▸ RECORDS SUPPLIED
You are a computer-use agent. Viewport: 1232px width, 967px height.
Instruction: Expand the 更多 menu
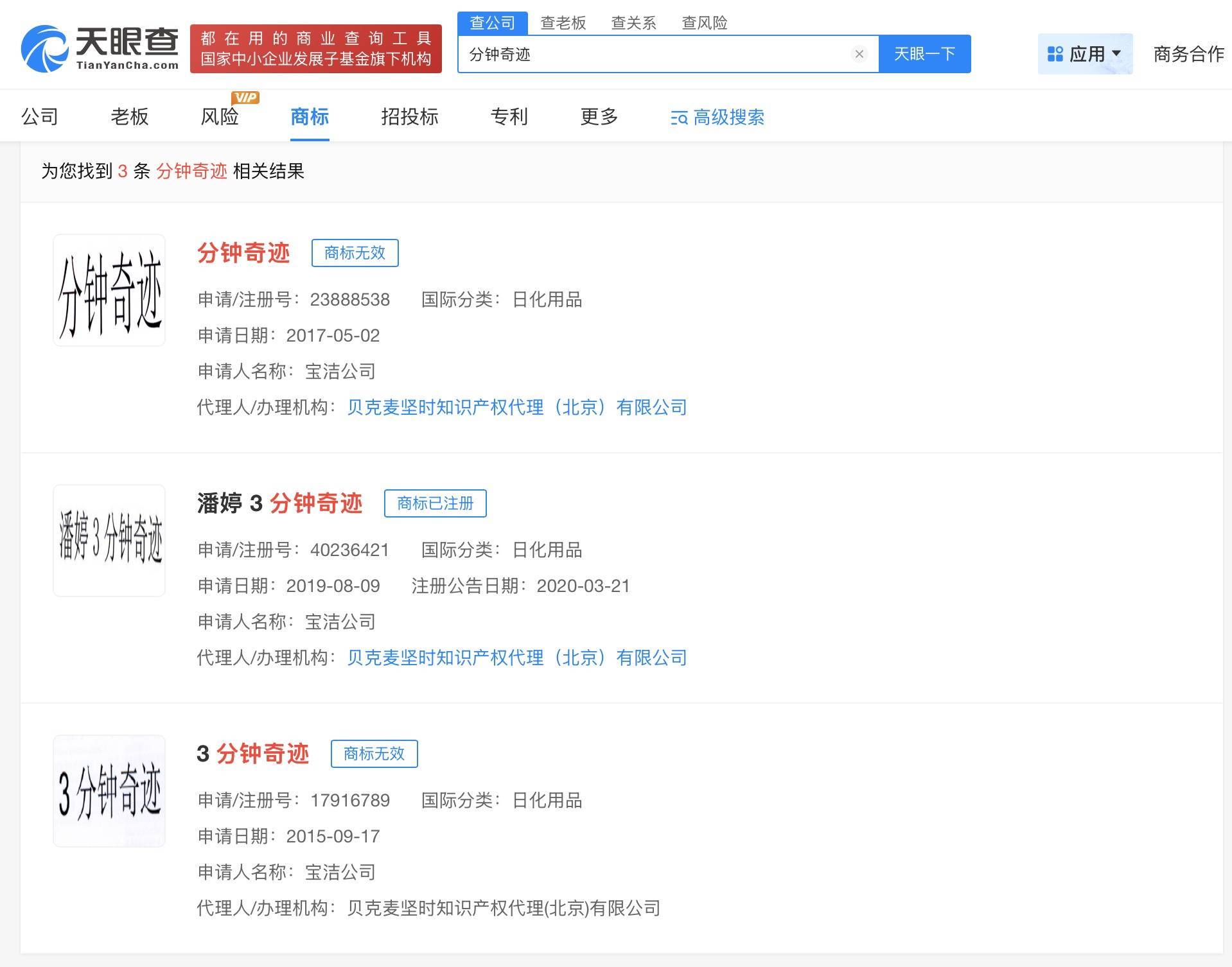click(599, 116)
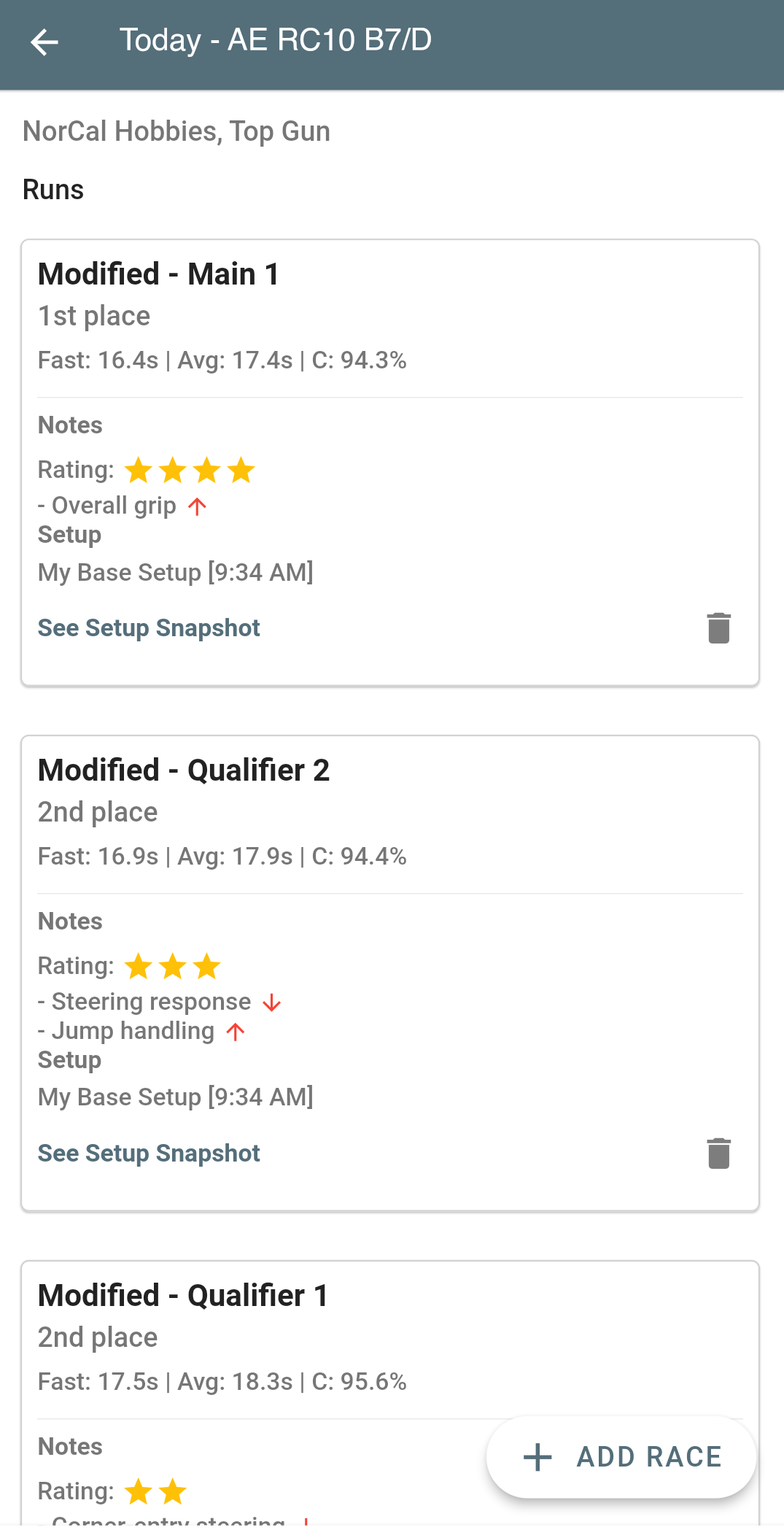Tap the up arrow beside Jump handling

coord(235,1032)
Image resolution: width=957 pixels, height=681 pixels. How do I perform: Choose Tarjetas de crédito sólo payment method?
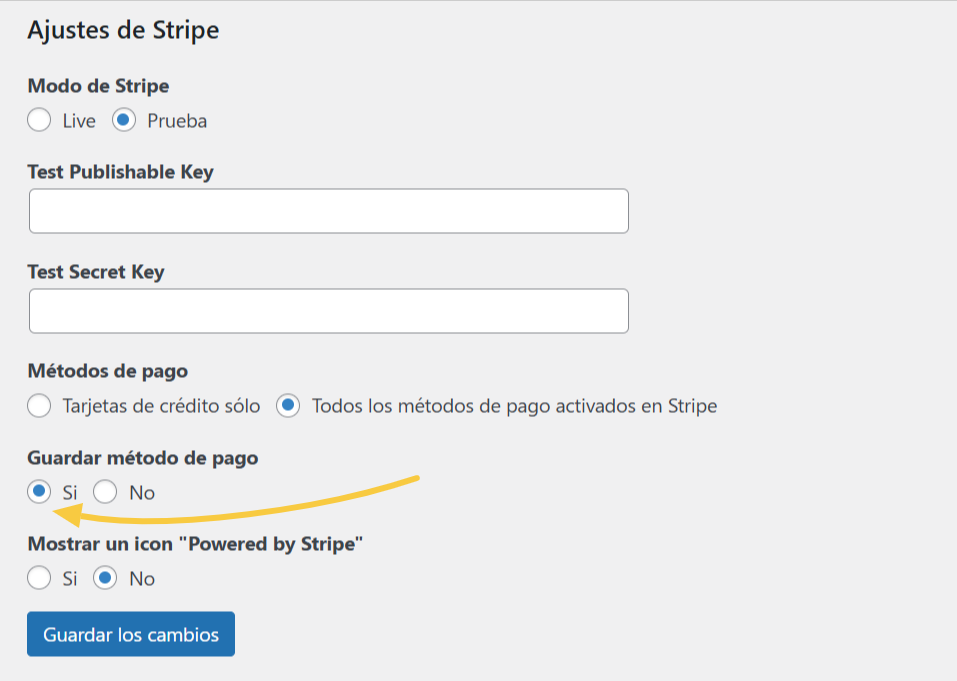coord(38,406)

▸ ASSIGNMENT
Write out the entries above verbatim, without pictures.

▸ ANSWER SPACE
You are a computer-use agent. Viewport: 1232px width, 967px height.
Instruction: Expand the 更多 menu
click(599, 116)
Tap the up arrow beside Jump handling

coord(235,1032)
Image resolution: width=957 pixels, height=681 pixels. How do I perform: Choose Tarjetas de crédito sólo payment method?
coord(38,406)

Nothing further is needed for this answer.